Runs on Windows, Linux, macOS, iOS, Android.
Website: opencv.org | Docs: docs.opencv.org
Advantages
2500+ optimized algorithms for real-time computer vision.
Hardware-accelerated via CUDA, OpenCL, and NEON (ARM).
Huge community — most computer vision tutorials use OpenCV.
Deep learning module (dnn) supports ONNX, TensorFlow, PyTorch models.
Free and open-source (Apache 2 license).
Disadvantages
C++ API can be verbose; Python API is easier but slower.
GPU support (CUDA) requires separate build from source.
Some algorithms are patented and not in the main build.
Installation & Setup
Python
pip install opencv-python # core
pip install opencv-contrib-python # core + extra modules (SIFT, etc.)
import cv2
print (cv2. __version__ ) # e.g. 4.9.0
C++ (Linux apt)
sudo apt install libopencv-dev
C++ (vcpkg)
vcpkg install opencv4
C++ CMake
find_package (OpenCV REQUIRED)
target_link_libraries (MyApp ${OpenCV_LIBS} )

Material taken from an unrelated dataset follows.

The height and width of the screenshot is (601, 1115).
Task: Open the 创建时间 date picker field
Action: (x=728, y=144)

target_include_directories (MyApp PRIVATE ${OpenCV_INCLUDE_DIRS} )
Core Concepts
Reading, Writing & Displaying Images
// C++
#include <opencv2/opencv.hpp>
cv ::Mat img = cv :: imread ( "photo.jpg" ); // load image
cv ::Mat gray = cv :: imread ( "photo.jpg" , cv ::IMREAD_GRAYSCALE); // grayscale
if (img. empty ()) {
std ::cerr << "Could not load image \n " ;
return - 1 ;
}
cv :: imshow ( "Window" , img); // display
cv :: waitKey ( 0 ); // wait for keypress (0 = forever)
cv :: destroyAllWindows ();
cv :: imwrite ( "output.jpg" , img); // save
# Python
import cv2
img = cv2.imread( "photo.jpg" ) # BGR by default
gray = cv2.imread( "photo.jpg" , cv2. IMREAD_GRAYSCALE )

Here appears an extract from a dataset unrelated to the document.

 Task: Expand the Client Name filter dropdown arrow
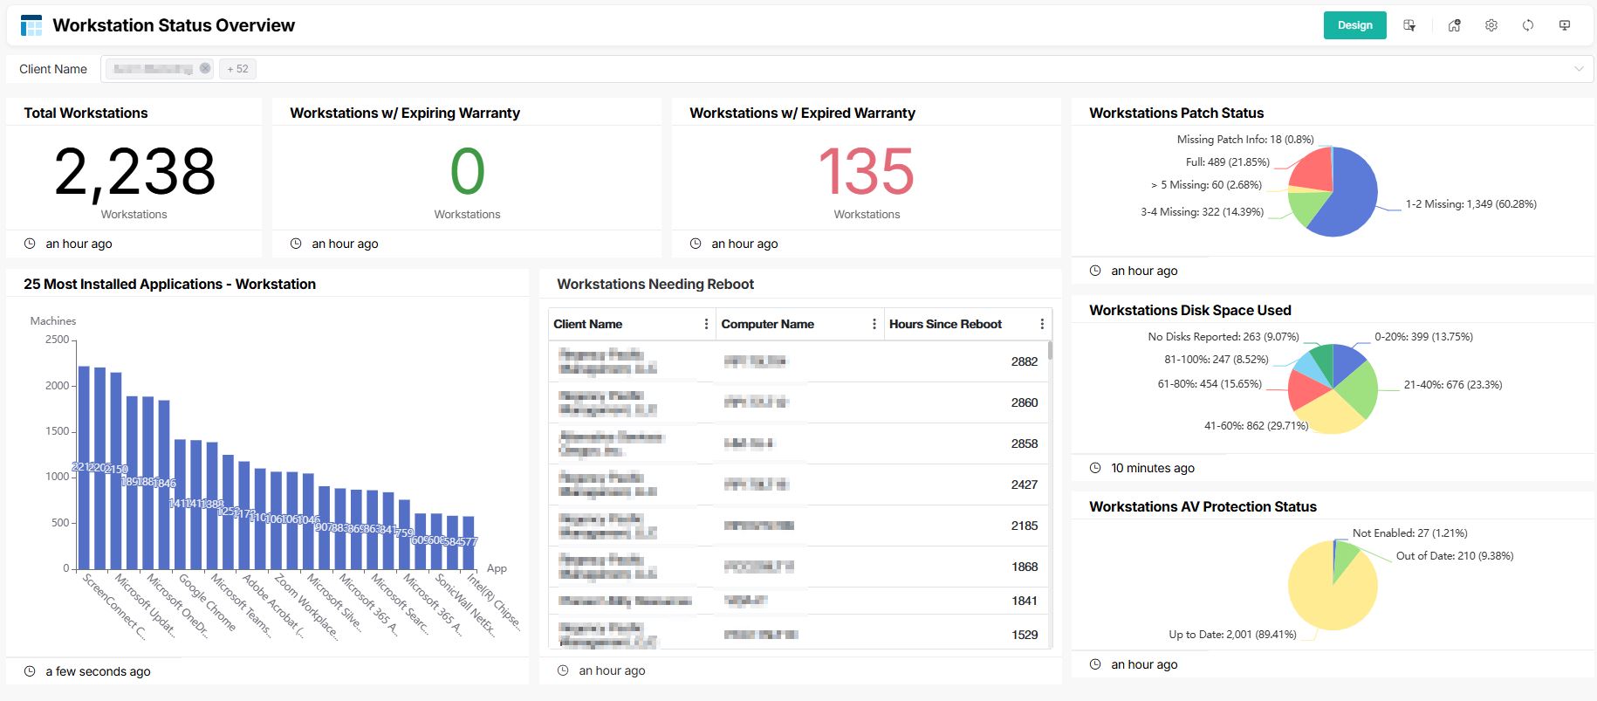point(1578,69)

cv2.imshow( "Window" , img)
cv2.waitKey( 0 )
cv2.destroyAllWindows()
cv2.imwrite( "output.jpg" , img)
The Mat Object (C++)
cv :: Mat img ( 480 , 640 , CV_8UC3 ); // 480x640, 3-channel uint8
cv ::Mat zeros = cv :: Mat :: zeros ( 100 , 100 , CV_8UC1);
cv ::Mat ones = cv :: Mat :: ones ( 100 , 100 , CV_32F);
std ::cout << "Size: " << img. size () << " \n " ; // [640 x 480]

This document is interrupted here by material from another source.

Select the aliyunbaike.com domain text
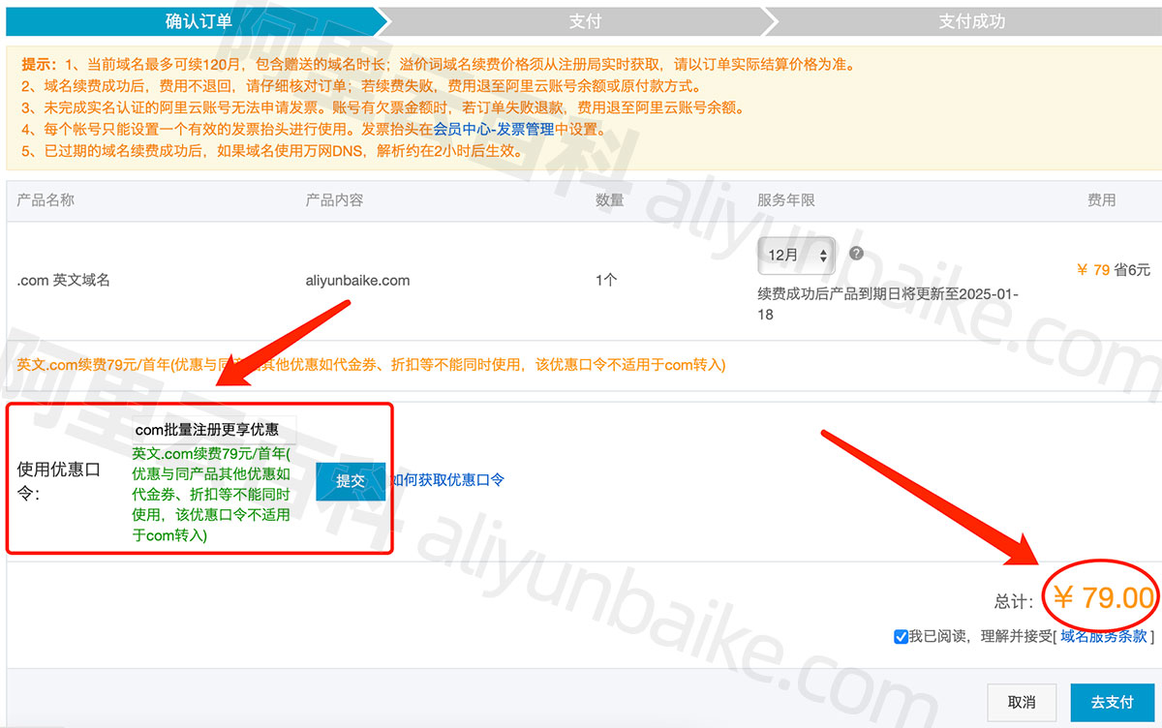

std ::cout << "Rows: " << img.rows << " \n " ; // 480
std ::cout << "Cols: " << img.cols << " \n " ; // 640
std ::cout << "Channels: " << img. channels () << " \n " ; // 3
std ::cout << "Type: " << img. type () << " \n " ; // 16 (CV_8UC3)
// Pixel access
cv ::Vec3b pixel = img.at < cv ::Vec3b > ( 100 , 200 ); // row, col
pixel[ 0 ] = 255 ; // Blue
pixel[ 1 ] = 0 ; // Green
pixel[ 2 ] = 0 ; // Red
img.at < cv ::Vec3b > ( 100 , 200 ) = pixel;
Color Spaces
// C++
cv ::Mat bgr = cv :: imread ( "img.jpg" );
cv ::Mat gray, hsv, lab;
cv :: cvtColor (bgr, gray, cv ::COLOR_BGR2GRAY);
cv :: cvtColor (bgr, hsv, cv ::COLOR_BGR2HSV);
cv :: cvtColor (bgr, lab, cv ::COLOR_BGR2Lab);
// BGR → RGB (for display with matplotlib in Python)
cv ::Mat rgb;
cv :: cvtColor (bgr, rgb, cv ::COLOR_BGR2RGB);
# Python
import cv2
img = cv2.imread( "img.jpg" ) # BGR
gray = cv2.cvtColor(img, cv2. COLOR_BGR2GRAY )
hsv = cv2.cvtColor(img, cv2. COLOR_BGR2HSV )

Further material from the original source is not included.